Vanderbilt was enraged by this betrayal by his own trustees. In a famous letter he sent the rival company, he swore to crush the enterprise, rather than waste time in legal action. He successfully lobbied the U.S. government to withhold recognition of Walker's puppet state. Walker was soon defeated by Central American forces and Morgan & Grant came to an end.
Ocean Queen
By that time, the waning of the Gold Rush meant decreased demand for transit to California. The ship was sold to Cornelius Vanderbilt's European Line in 1859, altered and renamed. On 17 May 1859 she commenced her first New York - Southampton - Le Havre voyage. The fifth—and final—crossing from Le Havre to Southampton and New York started on 23 November 1859. In 1861 she was chartered to the United States War Department, for which it sailed until the end of the American Civil War.

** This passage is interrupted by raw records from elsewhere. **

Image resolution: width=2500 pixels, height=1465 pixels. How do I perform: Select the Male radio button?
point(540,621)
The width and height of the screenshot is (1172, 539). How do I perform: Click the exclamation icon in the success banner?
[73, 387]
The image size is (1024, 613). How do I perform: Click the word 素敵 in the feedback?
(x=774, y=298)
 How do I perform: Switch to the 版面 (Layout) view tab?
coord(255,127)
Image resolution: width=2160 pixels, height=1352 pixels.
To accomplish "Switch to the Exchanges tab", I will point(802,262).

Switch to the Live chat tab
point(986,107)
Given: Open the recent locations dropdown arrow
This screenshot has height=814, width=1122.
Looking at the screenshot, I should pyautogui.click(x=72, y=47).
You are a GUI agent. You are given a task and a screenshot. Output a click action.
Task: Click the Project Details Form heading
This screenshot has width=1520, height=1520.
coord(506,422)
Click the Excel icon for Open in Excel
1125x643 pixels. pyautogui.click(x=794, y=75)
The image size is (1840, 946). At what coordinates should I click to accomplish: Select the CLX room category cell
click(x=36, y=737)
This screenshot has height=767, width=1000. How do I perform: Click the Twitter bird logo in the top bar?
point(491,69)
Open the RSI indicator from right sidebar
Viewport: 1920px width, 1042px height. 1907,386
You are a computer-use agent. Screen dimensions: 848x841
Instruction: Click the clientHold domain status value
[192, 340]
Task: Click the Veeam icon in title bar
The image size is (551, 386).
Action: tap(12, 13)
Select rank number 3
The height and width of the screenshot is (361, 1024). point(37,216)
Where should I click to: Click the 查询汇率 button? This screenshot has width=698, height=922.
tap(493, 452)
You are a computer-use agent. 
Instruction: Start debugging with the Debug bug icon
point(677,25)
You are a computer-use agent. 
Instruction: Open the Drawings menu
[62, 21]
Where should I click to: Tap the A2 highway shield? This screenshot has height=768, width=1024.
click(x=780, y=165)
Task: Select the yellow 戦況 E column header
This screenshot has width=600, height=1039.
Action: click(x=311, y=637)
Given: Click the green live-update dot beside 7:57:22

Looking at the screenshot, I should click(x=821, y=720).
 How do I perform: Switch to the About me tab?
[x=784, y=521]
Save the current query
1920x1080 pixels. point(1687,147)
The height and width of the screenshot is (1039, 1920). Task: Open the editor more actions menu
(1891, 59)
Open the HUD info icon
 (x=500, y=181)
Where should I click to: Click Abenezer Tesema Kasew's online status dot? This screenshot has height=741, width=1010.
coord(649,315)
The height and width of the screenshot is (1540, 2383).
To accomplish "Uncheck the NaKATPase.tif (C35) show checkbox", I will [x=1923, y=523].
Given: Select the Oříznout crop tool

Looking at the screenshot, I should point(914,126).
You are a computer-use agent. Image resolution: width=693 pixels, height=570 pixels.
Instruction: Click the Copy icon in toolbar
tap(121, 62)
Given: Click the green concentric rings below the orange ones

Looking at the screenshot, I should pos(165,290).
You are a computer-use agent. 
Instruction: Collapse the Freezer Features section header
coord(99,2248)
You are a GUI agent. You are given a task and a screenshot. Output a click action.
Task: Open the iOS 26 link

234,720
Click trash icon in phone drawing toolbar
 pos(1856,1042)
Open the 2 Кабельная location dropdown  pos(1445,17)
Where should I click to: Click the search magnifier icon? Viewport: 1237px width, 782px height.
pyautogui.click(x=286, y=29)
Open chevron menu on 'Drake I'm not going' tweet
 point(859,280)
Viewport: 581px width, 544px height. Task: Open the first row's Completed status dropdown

After the Civil War, it once again sailed between New York and Panama, carrying passengers destined for California, who then had to take a train across the Isthmus and find passage on the Pacific side. It commenced its first New York - Bremen - Copenhagen voyage under charter to Ruger Brothers & Associates on 7 April 1869. One further voyage was made, leaving from New York to Le Havre, Brouwershaven, Swinemunde, Christiansand, arriving back in New York on 3 March 1870.
Notable Passenger
The only passenger known so far to have achieved some note of fame was William Jay Gaynor, later the Mayor of New York (1910-1913), who eventually died of an assassin's bullet in 1913. He had sailed this ship in his youth, when he was a Roman Catholic teaching Brother, a member of the Brothers of the Christian Schools, better known as the Lasallian Christian Brothers. He was part of a group of seven Brothers sent to staff the newly founded St. Mary's College of California in San Francisco. They set sail from New York on the Ocean Queen on 16 July 1868, landing in Aspinwall, Panama, from which they then proceeded to San Francisco by train and ship.[1]
End of the voyage
The ship was scrapped in 1875 in Wilmington, Delaware.[2]
References
- ↑ Lately, Thomas (1969). The Man who mastered New York. William Morrow and Co., Inc. p. 19.
- ↑ "The Ships List". theshipslist.com. Retrieved 30 November 2012.